'''
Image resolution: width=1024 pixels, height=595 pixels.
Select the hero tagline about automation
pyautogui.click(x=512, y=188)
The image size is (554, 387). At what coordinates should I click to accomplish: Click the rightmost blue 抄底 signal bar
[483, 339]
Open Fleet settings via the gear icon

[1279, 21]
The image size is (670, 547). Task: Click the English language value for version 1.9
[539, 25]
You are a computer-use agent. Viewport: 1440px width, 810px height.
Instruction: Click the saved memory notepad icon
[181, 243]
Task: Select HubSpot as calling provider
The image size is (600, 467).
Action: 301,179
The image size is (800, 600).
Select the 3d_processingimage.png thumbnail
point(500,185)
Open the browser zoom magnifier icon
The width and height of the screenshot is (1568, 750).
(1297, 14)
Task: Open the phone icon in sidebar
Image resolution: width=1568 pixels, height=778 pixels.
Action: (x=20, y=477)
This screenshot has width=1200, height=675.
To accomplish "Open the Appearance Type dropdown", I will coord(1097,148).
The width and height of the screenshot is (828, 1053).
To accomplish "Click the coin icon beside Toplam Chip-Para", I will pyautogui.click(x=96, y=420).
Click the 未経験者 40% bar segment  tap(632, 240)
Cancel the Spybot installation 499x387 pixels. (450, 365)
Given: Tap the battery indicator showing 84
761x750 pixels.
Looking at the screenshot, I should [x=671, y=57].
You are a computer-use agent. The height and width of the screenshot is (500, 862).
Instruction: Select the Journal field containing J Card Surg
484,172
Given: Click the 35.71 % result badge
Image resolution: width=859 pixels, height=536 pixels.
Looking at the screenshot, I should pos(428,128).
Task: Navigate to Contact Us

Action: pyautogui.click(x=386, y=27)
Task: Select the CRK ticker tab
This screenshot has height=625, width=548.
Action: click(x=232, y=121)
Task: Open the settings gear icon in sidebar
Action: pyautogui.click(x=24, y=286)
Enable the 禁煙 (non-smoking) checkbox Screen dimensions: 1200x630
'''
What the task requires: Reproduce the material verbatim, from the line containing "Open the browser zoom magnifier icon" through the line containing "Looking at the screenshot, I should pos(428,128).", with both of those lines included.

Result of the task:
Open the browser zoom magnifier icon
The width and height of the screenshot is (1568, 750).
(1297, 14)
Task: Open the phone icon in sidebar
Image resolution: width=1568 pixels, height=778 pixels.
Action: (x=20, y=477)
This screenshot has width=1200, height=675.
To accomplish "Open the Appearance Type dropdown", I will coord(1097,148).
The width and height of the screenshot is (828, 1053).
To accomplish "Click the coin icon beside Toplam Chip-Para", I will pyautogui.click(x=96, y=420).
Click the 未経験者 40% bar segment  tap(632, 240)
Cancel the Spybot installation 499x387 pixels. (450, 365)
Given: Tap the battery indicator showing 84
761x750 pixels.
Looking at the screenshot, I should [x=671, y=57].
You are a computer-use agent. The height and width of the screenshot is (500, 862).
Instruction: Select the Journal field containing J Card Surg
484,172
Given: Click the 35.71 % result badge
Image resolution: width=859 pixels, height=536 pixels.
Looking at the screenshot, I should pos(428,128).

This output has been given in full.